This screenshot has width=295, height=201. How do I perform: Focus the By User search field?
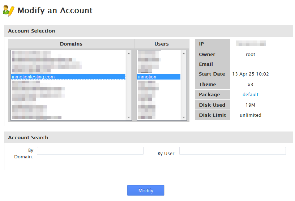click(232, 151)
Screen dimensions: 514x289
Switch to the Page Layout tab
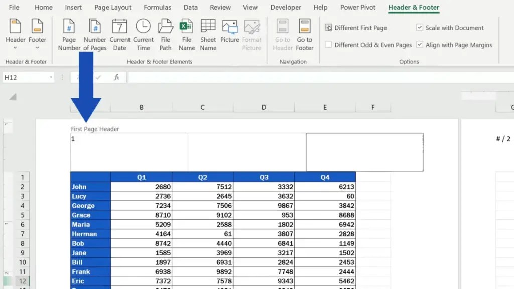coord(112,7)
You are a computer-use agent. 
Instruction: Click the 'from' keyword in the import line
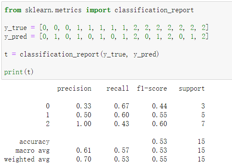pyautogui.click(x=13, y=10)
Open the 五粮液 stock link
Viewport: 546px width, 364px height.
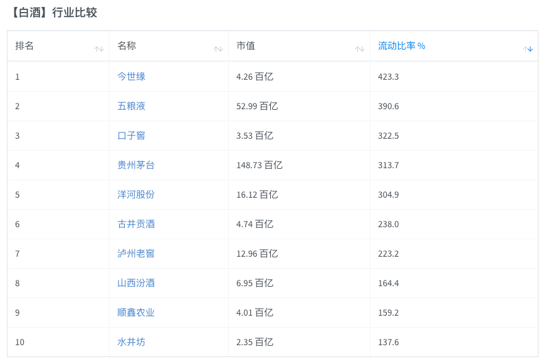coord(131,106)
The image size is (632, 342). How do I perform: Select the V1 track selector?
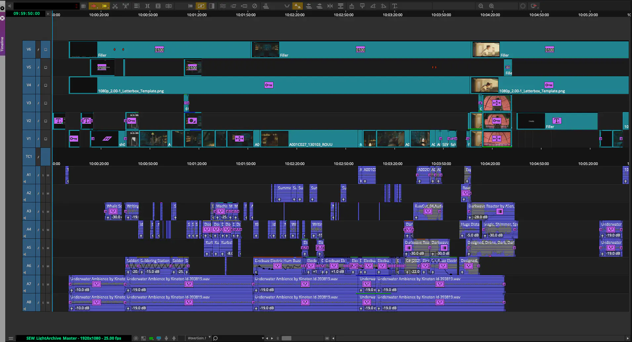pos(29,139)
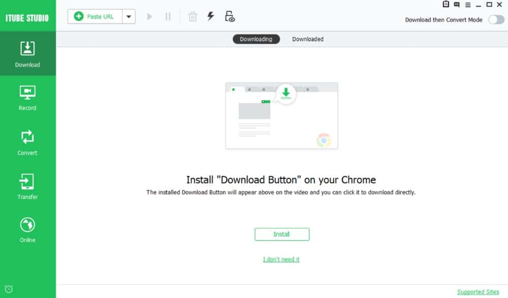Open the Online browser section
Screen dimensions: 508x298
(27, 229)
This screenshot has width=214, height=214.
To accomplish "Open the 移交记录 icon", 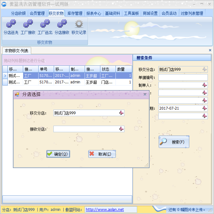I will pyautogui.click(x=79, y=24).
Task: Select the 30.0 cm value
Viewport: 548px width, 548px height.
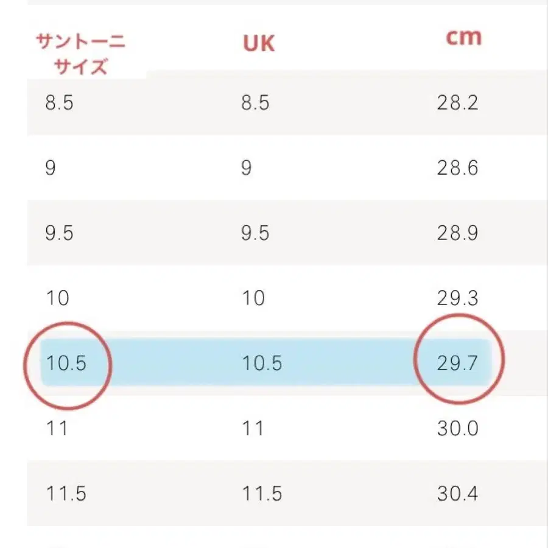Action: [457, 429]
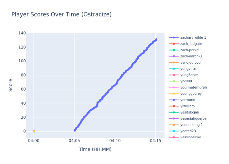
Task: Click the yr2000 light green legend marker
Action: coord(174,81)
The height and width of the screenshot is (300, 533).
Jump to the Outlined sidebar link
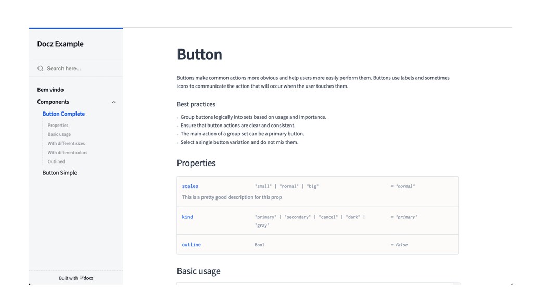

• Problem details
In the data above, retype only the stretch from the line with "Screen dimensions: 514x289" through the line with "This screenshot has width=214, height=214.", word for word, and skip any pictures.

• Written solution
Screen dimensions: 514x289
Switch to the Page Layout tab
coord(112,7)
You are a computer-use agent. 
Instruction: Click the 'from' keyword in the import line
pyautogui.click(x=13, y=10)
Open the 五粮液 stock link
Viewport: 546px width, 364px height.
coord(131,106)
The image size is (632, 342). How do I perform: Select the V1 track selector?
pos(29,139)
Open the Online browser section
Screen dimensions: 508x298
(27, 229)
This screenshot has width=214, height=214.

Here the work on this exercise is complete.